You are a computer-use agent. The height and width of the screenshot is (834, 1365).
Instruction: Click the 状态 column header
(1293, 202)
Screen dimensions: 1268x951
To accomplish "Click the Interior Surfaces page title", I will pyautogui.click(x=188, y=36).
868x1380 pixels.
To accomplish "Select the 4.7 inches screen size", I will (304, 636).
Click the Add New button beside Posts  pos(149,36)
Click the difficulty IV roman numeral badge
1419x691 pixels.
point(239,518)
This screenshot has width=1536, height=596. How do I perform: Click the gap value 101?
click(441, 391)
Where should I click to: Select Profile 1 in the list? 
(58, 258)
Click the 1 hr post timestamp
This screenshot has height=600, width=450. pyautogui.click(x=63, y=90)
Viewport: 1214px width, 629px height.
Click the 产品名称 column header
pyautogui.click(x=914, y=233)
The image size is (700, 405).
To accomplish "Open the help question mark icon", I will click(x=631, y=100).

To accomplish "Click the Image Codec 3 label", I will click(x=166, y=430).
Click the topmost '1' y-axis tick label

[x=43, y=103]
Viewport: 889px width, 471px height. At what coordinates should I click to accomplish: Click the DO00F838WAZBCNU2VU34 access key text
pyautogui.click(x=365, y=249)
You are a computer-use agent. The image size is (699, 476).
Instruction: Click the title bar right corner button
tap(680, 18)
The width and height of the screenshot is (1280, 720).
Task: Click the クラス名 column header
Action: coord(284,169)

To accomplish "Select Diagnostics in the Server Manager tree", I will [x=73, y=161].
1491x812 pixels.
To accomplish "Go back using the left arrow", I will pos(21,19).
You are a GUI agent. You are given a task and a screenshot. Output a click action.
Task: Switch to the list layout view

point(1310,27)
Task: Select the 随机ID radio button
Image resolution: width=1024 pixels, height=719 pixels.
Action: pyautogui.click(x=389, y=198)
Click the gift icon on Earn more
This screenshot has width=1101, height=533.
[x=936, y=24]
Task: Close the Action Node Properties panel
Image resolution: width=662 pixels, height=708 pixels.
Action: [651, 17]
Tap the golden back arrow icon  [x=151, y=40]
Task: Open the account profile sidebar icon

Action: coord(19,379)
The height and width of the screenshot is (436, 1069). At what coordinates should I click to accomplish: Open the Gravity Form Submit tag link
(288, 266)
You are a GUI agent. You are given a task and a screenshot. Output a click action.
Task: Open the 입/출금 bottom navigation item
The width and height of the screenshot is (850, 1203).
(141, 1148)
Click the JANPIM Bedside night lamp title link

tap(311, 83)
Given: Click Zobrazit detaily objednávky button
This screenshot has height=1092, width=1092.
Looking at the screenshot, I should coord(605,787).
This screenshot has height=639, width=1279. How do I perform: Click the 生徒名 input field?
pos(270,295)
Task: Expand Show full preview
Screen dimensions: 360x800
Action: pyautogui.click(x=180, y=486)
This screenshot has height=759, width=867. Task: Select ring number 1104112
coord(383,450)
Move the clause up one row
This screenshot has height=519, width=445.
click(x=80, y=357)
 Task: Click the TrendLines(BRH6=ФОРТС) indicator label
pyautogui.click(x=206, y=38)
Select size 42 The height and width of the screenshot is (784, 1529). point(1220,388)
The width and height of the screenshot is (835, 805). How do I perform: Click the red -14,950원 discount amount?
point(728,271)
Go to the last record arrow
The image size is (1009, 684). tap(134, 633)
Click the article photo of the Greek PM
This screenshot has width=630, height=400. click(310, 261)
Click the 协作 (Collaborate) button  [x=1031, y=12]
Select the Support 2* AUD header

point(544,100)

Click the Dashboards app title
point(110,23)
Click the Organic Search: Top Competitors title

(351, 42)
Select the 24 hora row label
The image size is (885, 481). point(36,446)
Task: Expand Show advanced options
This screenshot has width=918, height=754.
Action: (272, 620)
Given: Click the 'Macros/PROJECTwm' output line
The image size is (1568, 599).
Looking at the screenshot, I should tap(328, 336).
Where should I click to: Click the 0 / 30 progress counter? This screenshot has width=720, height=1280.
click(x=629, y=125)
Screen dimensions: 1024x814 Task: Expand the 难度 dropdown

▶ [Required action]
Your task is to output exactly the lines running from the one with "Task: Expand Show advanced options" through the final line of the material above, with both ends included.

▶ [Your response]
Task: Expand Show advanced options
This screenshot has width=918, height=754.
Action: (272, 620)
Given: Click the 'Macros/PROJECTwm' output line
The image size is (1568, 599).
Looking at the screenshot, I should tap(328, 336).
Where should I click to: Click the 0 / 30 progress counter? This screenshot has width=720, height=1280.
click(x=629, y=125)
Screen dimensions: 1024x814 Task: Expand the 难度 dropdown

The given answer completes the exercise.